Synopses & Reviews
Even in the industrial nineteenth century, age-old theological disagreements were the cause of religious and cultural conflicts between Catholics and Protestants. This book asks why these ancient divisions were so deep and have prevailed and how novelists and poets, theologians and preachers, historians and essayists reinterpreted the religious debates. Michael Wheeler explains how each side misunderstood the other's deeply held beliefs about history, authority, doctrine and spirituality, and, conversely, how these theological conflicts inspired creativity in the arts.
Review
"This book sheds additional light on one of the most perplexing aspects of ecclesiastical history - its literature and theology."
-Choice
Review
"Wheller is a professor of English, but this book reveals also an impressive knowledge of the history and theology of the period. Pointing out that just as Darwin was searching for the origin of species, so too Catholic and Protestant theologians sought to prove that the origins of their religion lay in early Christianity."
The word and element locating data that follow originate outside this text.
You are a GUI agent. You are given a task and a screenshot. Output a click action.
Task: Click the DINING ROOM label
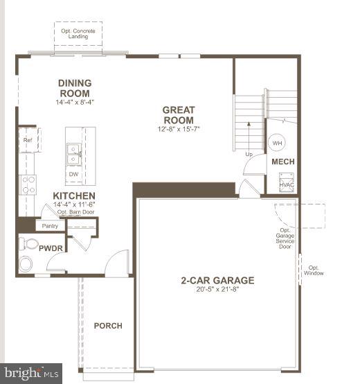[75, 88]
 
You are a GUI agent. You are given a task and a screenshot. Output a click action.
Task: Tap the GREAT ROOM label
[179, 114]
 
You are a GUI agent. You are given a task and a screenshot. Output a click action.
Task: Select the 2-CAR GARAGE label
[217, 281]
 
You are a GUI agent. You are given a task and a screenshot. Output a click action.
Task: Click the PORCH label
[108, 326]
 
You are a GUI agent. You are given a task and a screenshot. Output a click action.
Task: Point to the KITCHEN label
[74, 196]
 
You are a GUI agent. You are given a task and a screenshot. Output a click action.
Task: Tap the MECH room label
[282, 162]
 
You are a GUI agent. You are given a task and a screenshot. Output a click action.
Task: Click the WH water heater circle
[277, 143]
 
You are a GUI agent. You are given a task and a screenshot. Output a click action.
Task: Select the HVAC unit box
[286, 182]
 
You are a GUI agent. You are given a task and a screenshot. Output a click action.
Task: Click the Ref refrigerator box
[28, 141]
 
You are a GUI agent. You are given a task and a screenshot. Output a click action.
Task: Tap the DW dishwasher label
[73, 175]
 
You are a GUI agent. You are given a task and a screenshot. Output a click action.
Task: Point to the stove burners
[28, 184]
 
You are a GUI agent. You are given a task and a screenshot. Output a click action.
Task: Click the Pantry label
[50, 226]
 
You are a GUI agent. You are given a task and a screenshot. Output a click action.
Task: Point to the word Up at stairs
[249, 154]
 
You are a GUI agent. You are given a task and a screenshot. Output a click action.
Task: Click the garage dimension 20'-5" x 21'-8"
[217, 290]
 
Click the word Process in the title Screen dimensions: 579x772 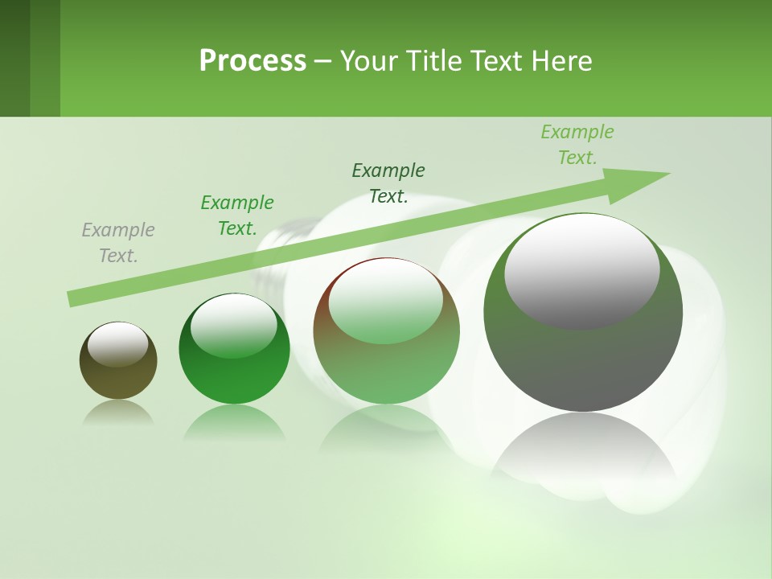[x=253, y=61]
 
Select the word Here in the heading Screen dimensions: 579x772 [x=562, y=61]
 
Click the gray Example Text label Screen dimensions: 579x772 [x=118, y=243]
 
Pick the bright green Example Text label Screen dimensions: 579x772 [x=237, y=216]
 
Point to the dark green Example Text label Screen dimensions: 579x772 [x=388, y=183]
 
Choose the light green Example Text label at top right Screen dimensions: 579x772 [x=577, y=145]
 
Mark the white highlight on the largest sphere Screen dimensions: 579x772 [x=581, y=272]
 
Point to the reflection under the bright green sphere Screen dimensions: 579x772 [x=234, y=423]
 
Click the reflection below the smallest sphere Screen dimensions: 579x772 [x=118, y=412]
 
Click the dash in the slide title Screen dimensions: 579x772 [x=322, y=62]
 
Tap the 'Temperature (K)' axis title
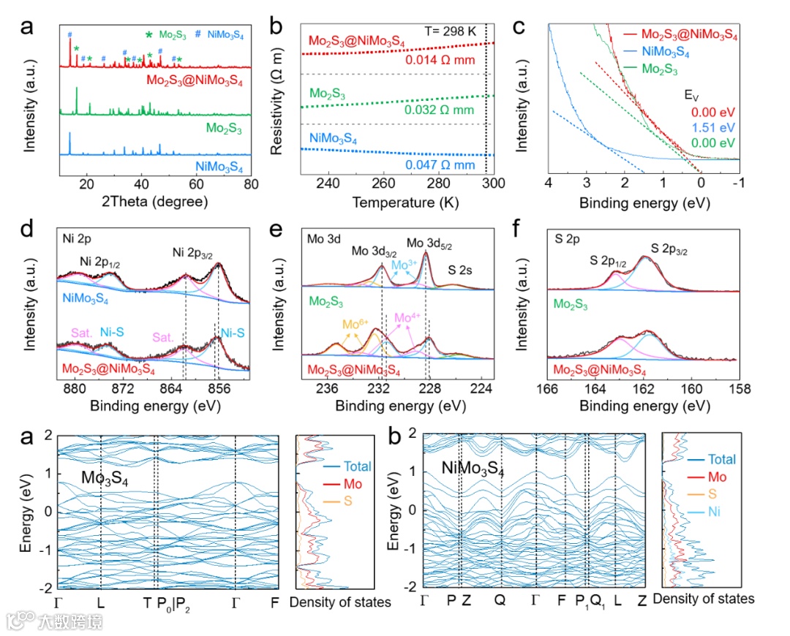click(x=396, y=201)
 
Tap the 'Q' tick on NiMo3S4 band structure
click(x=500, y=601)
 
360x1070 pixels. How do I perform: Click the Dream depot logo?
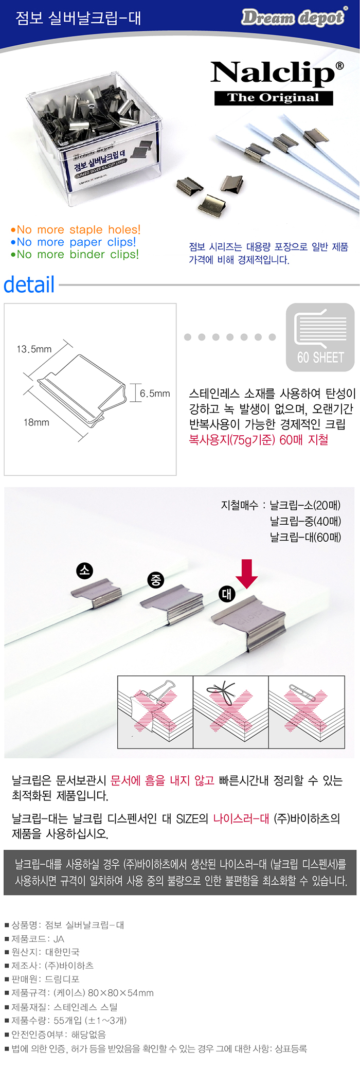[x=294, y=17]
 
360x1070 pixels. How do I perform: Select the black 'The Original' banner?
[x=274, y=98]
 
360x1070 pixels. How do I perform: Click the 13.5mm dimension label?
[x=34, y=349]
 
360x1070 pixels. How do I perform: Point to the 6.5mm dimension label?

-Ian Ker, University of Oxford, The Catholic Historical Review
Review
"Michael Wheeler has written an important book about an important subject...A short review cannot do justice to this rich book, especially because Wheeler is alive to the contradictions and ambiguities of Victorian society...It is a pleasure to read the fruits of a scholar's erudition and thought, and to see how a colleague from another discipline approaches a common problem. Gracefully written, admirably structured, richly illustrated, and empirical rather than theory-driven, his book is essential reading for anyone, whether university scholar or parish priest, who wishes to understand an important Victorian cultural legacy."
-Denis Paz, Anglican and Episcopal History
Review
"The mixture of literary with historical sources is refreshing, and there are features of the texts under discussion that a literary scholar notices but that a historian might have missed...The book also benefits from a large number of telling illustrations that give the reader a feel for the issues at stake and the way in which they were ventilated. It will be much harder for future scholars to neglect the polemics over Catholic issues now that Professor Wheeler's book has appeared."
-D.W. Bebbington, University of Stirling, UK, Church History
Synopsis
This wide-ranging, well-illustrated 2006 study explores how the ancient divisions between Catholics and Protestants continued in the Victorian age.
Synopsis
Divisions between Catholics and Protestants have been a feature of English history since the Reformation. The Old Enemies asks why these ancient divisions were so deep, why they continued into the nineteenth century and how novelists and poets, theologians and preachers, historians and essayists reinterpreted the religious debates. Michael Wheeler, a leading authority on the literature and theology of the period, explains how these theological conflicts were a source of inspiration and creativity in the arts. This wide-ranging, well-illustrated study sheds much new light on nineteenth-century history, literature and religion.
Table of Contents
1. Introduction: 'Papal aggression'; Part I. Bloody Histories: 2. On the origin of churches; 3. England drawn and quartered; 4. Jacobite claims and London mobs; Part II. Creeds and Crises: 5. The fortress of Christianity; 6. Out of the war of tongues; 7. Authority on the rocks; Part III. Cultural Spaces: 8. Maiden and mother; 9. Liberalism and dogma; 10. Painful epiphanies; Bibliography; Index.